A genuine Blacks only conversation hasn’t begun yet

2015-03-18 20:12

I thought I should be opportunistic, since we’ve relaxed our sensitivities on the race topic, to say what I’ve been reluctant to say all along.

Black consciousness is not only about erecting an impenetrable wall of solidarity and counter-attack against the self-righteous generalisations often made by our counterparts in other races. It features a critical inward-looking process that seeks to evaluate the self. However, because of the onslaught on the black skin in our past, legitimised by racist laws, blacks as a people have become used to the idea of a systemically white enemy in the form of institutions and privileges.

During apartheid, it was convenient (and indeed necessary) to forget about everything else and launch an offensive on the apartheid regime. Although activists like Steve Biko raised the question of lifestyle, i.e. defeatist alcoholism, generally the message was clear: defeat ye first the apartheid monster and you’ll figure out how to manoeuvre in the jungle afterwards.

Currently, there is general consensus that the legacy of apartheid continues to haunt us to this day, despite the political victory of 1994. The economy is in white hands, a few hands for that matter. Transformation is slow-paced and tertiary education is unaffordable. These are demons every black person has to confront and vanquish on a daily basis.

I’m citing these established realities to make the point that Black anger can’t be dismissed as reverse racist or destructive to nation building. If anything, addressing this anger in real terms is the foundation of whatever cohesive society we may dream of.


I think in many of our defences as the black community, we’re dishonest to ourselves or we’ve become spin-doctors of our very own black conditions (we know crime is high in the townships, but who the hell are you to tell us?)

We continue reacting to bigotry as a collective without dealing with the evil forces terrorising us in our own spaces where there are no white people. Business Day ran an editorial on the tragic death of Collins Chabane, defying ‘middle-class respectability’ and political correctness by urging us to draw (suspected) speeding lessons from Chabane’s death rather than only singing holy praises.

This is what we haven’t yet done as blacks – we haven’t deeply engaged ourselves into our weaknesses, correct them and march forward stronger than ever. We fear one another in the townships. We rape one another. We burn each other to death on witchcraft suspicions that lack concrete evident expression. Our taxi industry suffers from a disease of violence, poor customer focus and greed. Some of our young people seem to have decided that they will surrender their lives to drugs and alcohol.

As we speak, the black child worries himself with many things before he can put his mind to his education. He battles to maintain his balance in the midst of hunger. There’s a tug of war for his concentration between his school books and the noise caused by drunk and fighting parents at home. This child prays to his Father who art in heaven to save him from his father who art in taverns.

The black family, which was crushed to a hopeless condition by, among others, the migrant labour system, political killings, exile and imprisonment, still remains broken. With all passing day we bemoan the lack of involved father figures to a point that we make heroes out of those men who show love and leadership in their families.
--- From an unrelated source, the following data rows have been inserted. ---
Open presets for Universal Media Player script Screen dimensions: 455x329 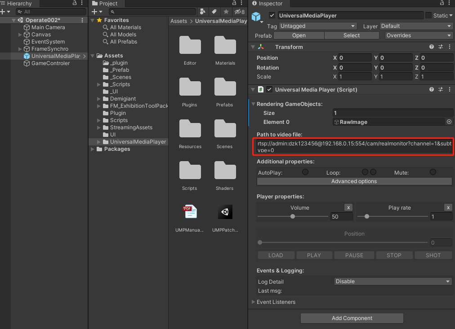(x=440, y=89)
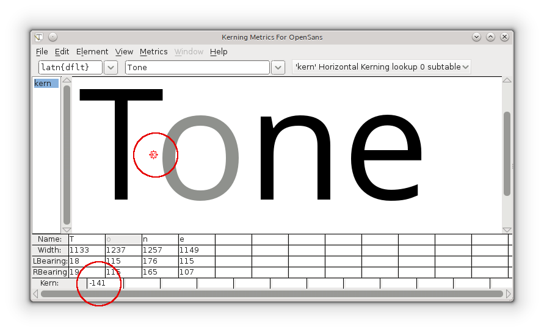Screen dimensions: 544x332
Task: Click the up arrow of feature list scrollbar
Action: (67, 81)
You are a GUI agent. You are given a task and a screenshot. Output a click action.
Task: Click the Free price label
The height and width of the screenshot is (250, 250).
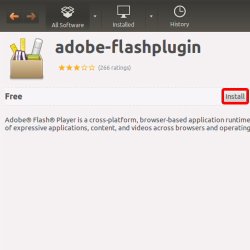point(14,97)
Our relationships with each other are built on lack of trust and insecurity because of high incidences of violent crime. Teenage girls give birth to fatherless babies, increasing the already high number of children in one family that depends on the grandmother’s grant.

But we hardly hear black voices dominating the courts of public opinion and shared conscience to call for an inward-looking process that will see us cleaning our homes before engaging other home owners. Don’t get me wrong. We must disrupt the arrogance of those blocking the way to a transformed SA. The same energy with which we always act together in defence of our race whenever it’s denigrated by bigots and media arrogance is badly needed in addressing the ills of our people.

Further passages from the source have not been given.